En otro ángulo, ver "debatir" a personas
que trabajan para una misma empresa de comunicación, me suena un poco ilógico.
La elección entre la programación era muy pobre en mi
habitación. Después de Tercer Grado, podía elegir una película doblada espantosa,
lo cual me hizo volver al autodenominado "Canal de las Estrellas". Más tarde,
estuve dispuesto a apagar el televisor, Morfeo atacaba fiero. El nuevo segmento
de Tercer Grado, se refería a la tragedia de la "guardería" o bodega ABC.
Interesado en el tema, contuve el sueño y decidí poner atención.
Los gestos de Adela Micha eran de asombro, sin embargo,
los argumentos de Carlos Marín fueron espeluznantes.

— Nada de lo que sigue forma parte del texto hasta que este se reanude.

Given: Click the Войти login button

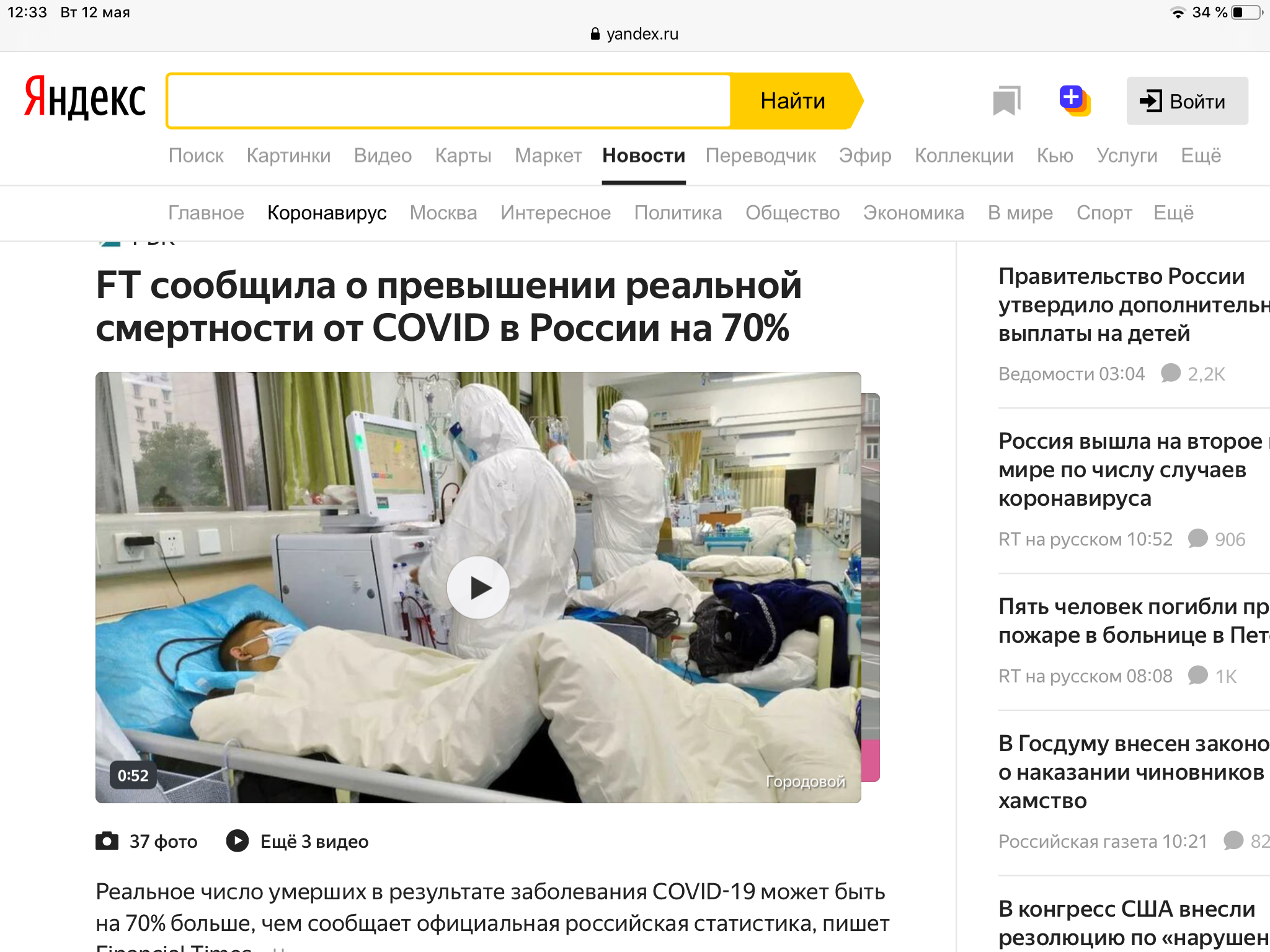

El moderador Leopoldo
Gómez, en un momento de la discusión, advirtió ponerse del lado de Marín, porque
"eran tres contra uno". Al poco tiempo, Gómez cambió al grupo de Carlos Loret,
Denise Maerker y Adela Micha. ¿Cómo no iba a quedar solo Marín? Dijo que el
dictamen del ministro Arturo Saldívar, estaba lleno de mentiras, cuando ha sido
elogiado por personalidades de gran calidad moral. Además, Marín sostuvo una y
otra vez que Juan Molinar Horasitas y Daniel Karam no tenían responsabilidad
alguna en el asunto.
A mi gusto, de manera tendenciosa, se puso a la mesa el
siguiente ejemplo: "Si un policía mata a alguien en el Distrito Federal, ¿sería
responsable Marcelo Ebrad?". Marín fue más allá y preguntó: "¿Por qué no
fincarle responsabilidad penal a los gobernantes en casos como este? Maerker le
espetó sorprendida: "¿Responsabilidad Penal?"

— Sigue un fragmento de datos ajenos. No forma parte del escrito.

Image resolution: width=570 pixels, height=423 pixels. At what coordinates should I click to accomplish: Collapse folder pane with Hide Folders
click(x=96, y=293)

Con algunos matices, Maerker, Micha y Loret, sostenían
con firmeza que sí existía una responsabilidad de Molinar y de Karam, pero Marín
insistió hasta el absurdo en decir que no había algo que reclamarle a estos dos
personajes. Poco le importó a Marín, que los subalternos nombrados por Molinar
Horcasitas para dirigir las guarderías, eran una exdiputada del PAN, diseñadora
de interiores, y un ex diputado del PAN que su única aspiración era ser
presidente municipal. Ambos sin una sola idea de cómo administrar todas las
guarderías subrogadas del Instituto Mexicano del Seguro Social.
El descaro máximo de Marín, llegó cuando argumentó que el
asunto del ABC había sido un accidente, en el cual el plafón en llamas cayó
sobre los niños, y por ello no se pudo hacer nada. "Fue una tragedia como pasan
en todas partes"-exclamó-. Antes y después de este temerario y vergonzoso
argumento, Maerker y Loret le explicaron que había una recomendación (anterior
a la tragedia), explícita y por escrito, de quitar el plafón.
De igual manera, le manifestaron una y otra vez al
columnista de Mileno Diario, que la falta de elementos de seguridad en
la"guardería" bodega ABC, no era un caso aislado y por ello, existían
responsabilidades de Horcacitas y de Karam. Era su deber, supervisar los programas
de políticas públicas, tal como lo exige la Constitución Política de los
Estados Unidos Mexicanos.
Al final, todos parecieron concluir en que quizá no habría
viabilidad en el Estado mexicano, si nuestra Carta Magna eleva la
responsabilidad hasta el más alto funcionario, en casos como la tragedia de la
"guardería" bodega ABC.
Pienso que la inviabilidad de México no depende de su
Constitución. Muy por el contrario, nuestra preciosa carta fundamental, es lo
único que hoy nos da rumbo. Lo que hace inviable a México, son los funcionarios
ignorantes, faltos de preparación, y hambrientos de robar todo.